#### [TASK OBJECTIVE]
Restate the last part of the records below word for word, beginning at the line with "This screenshot has width=980, height=374." and ending at the final line.

****************

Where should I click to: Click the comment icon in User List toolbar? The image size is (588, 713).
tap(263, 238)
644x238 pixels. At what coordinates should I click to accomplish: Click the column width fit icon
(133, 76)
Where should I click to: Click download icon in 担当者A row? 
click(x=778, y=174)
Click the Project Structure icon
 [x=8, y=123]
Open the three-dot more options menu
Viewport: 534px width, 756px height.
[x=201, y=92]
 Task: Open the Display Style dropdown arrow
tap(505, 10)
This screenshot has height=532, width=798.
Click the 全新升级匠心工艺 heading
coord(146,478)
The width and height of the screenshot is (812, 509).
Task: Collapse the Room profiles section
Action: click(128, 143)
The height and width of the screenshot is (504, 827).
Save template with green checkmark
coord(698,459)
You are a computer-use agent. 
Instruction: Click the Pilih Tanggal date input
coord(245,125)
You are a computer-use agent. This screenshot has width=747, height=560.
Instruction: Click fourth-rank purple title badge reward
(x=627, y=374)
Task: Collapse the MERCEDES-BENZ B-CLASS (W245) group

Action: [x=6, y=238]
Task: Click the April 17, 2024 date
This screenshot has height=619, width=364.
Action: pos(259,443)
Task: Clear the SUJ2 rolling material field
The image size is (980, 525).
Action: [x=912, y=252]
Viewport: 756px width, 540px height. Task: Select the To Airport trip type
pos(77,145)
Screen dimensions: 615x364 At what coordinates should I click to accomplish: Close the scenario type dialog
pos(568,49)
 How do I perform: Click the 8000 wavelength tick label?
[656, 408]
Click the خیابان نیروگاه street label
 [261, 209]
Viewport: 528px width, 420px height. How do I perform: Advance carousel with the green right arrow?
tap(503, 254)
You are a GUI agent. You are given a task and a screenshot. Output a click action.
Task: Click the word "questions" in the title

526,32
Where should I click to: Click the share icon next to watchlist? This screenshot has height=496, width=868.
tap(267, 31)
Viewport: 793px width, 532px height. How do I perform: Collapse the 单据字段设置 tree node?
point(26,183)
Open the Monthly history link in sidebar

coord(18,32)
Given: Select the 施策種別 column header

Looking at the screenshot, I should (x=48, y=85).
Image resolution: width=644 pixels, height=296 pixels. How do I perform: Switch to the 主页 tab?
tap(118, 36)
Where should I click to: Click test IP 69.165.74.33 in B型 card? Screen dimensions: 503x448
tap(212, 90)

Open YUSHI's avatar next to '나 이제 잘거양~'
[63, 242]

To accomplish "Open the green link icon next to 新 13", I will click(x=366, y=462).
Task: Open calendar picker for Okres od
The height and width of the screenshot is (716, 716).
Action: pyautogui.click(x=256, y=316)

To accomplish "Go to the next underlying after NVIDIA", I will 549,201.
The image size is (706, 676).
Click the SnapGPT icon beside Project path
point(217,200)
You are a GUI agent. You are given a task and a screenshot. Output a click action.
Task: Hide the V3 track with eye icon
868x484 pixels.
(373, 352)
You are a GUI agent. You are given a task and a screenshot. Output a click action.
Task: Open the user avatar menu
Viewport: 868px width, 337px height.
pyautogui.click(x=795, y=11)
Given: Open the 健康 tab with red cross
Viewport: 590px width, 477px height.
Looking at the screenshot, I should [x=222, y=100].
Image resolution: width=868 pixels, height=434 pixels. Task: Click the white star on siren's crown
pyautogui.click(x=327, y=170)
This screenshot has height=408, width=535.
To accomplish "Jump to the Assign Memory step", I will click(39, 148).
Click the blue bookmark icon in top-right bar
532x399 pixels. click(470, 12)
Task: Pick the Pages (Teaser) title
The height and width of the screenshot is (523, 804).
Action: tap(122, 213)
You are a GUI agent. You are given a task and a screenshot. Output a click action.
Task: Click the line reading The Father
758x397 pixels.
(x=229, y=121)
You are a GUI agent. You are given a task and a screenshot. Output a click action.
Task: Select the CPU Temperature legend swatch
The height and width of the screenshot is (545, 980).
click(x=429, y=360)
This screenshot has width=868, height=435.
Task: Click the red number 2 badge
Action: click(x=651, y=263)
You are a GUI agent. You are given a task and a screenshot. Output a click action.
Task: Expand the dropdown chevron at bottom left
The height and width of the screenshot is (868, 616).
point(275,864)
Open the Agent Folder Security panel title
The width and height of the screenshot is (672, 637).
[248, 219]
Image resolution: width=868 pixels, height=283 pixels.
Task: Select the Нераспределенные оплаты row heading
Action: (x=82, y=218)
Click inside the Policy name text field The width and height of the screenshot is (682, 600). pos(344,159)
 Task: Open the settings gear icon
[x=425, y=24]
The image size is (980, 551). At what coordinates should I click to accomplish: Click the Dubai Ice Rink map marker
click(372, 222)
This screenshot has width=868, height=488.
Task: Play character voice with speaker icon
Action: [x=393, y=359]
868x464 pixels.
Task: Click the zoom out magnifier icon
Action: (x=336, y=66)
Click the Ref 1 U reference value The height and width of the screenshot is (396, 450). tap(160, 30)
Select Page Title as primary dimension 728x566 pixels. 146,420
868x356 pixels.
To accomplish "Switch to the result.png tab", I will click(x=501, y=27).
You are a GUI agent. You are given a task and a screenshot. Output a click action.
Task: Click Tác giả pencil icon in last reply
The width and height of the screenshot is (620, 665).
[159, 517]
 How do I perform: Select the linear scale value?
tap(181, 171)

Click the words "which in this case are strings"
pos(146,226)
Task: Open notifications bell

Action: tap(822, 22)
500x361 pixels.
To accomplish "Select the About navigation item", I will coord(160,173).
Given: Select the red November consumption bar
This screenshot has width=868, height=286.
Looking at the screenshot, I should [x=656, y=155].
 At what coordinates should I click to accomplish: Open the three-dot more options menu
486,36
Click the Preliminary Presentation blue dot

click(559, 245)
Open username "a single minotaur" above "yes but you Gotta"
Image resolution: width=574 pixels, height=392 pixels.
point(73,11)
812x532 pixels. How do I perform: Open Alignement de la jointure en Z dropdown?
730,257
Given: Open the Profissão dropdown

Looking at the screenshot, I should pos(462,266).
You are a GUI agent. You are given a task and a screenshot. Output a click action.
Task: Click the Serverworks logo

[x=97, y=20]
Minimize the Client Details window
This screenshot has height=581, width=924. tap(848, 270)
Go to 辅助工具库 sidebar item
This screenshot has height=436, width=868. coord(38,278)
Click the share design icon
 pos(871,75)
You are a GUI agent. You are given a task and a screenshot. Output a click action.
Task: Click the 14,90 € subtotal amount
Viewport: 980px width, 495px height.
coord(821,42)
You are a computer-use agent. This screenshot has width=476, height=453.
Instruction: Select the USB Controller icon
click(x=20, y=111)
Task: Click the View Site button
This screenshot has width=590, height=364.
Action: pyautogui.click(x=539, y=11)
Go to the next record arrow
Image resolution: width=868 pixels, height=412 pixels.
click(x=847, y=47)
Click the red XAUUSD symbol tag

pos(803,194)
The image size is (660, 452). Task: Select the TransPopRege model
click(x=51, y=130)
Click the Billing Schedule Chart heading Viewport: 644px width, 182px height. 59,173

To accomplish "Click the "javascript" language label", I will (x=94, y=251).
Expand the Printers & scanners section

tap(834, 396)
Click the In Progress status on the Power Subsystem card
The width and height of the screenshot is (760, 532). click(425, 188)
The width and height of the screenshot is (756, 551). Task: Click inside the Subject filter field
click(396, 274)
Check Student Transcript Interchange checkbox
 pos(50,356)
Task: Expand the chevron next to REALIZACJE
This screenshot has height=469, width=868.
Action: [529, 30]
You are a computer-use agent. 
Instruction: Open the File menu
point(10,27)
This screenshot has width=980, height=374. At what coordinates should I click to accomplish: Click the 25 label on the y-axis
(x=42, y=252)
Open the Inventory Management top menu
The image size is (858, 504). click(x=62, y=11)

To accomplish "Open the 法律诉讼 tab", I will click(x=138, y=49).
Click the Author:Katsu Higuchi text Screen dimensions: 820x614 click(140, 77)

****************

#### [FINISHED TASK]
This screenshot has width=980, height=374. At what coordinates should I click to accomplish: Click the 25 label on the y-axis
(x=42, y=252)
Open the Inventory Management top menu
The image size is (858, 504). click(x=62, y=11)

To accomplish "Open the 法律诉讼 tab", I will click(x=138, y=49).
Click the Author:Katsu Higuchi text Screen dimensions: 820x614 click(140, 77)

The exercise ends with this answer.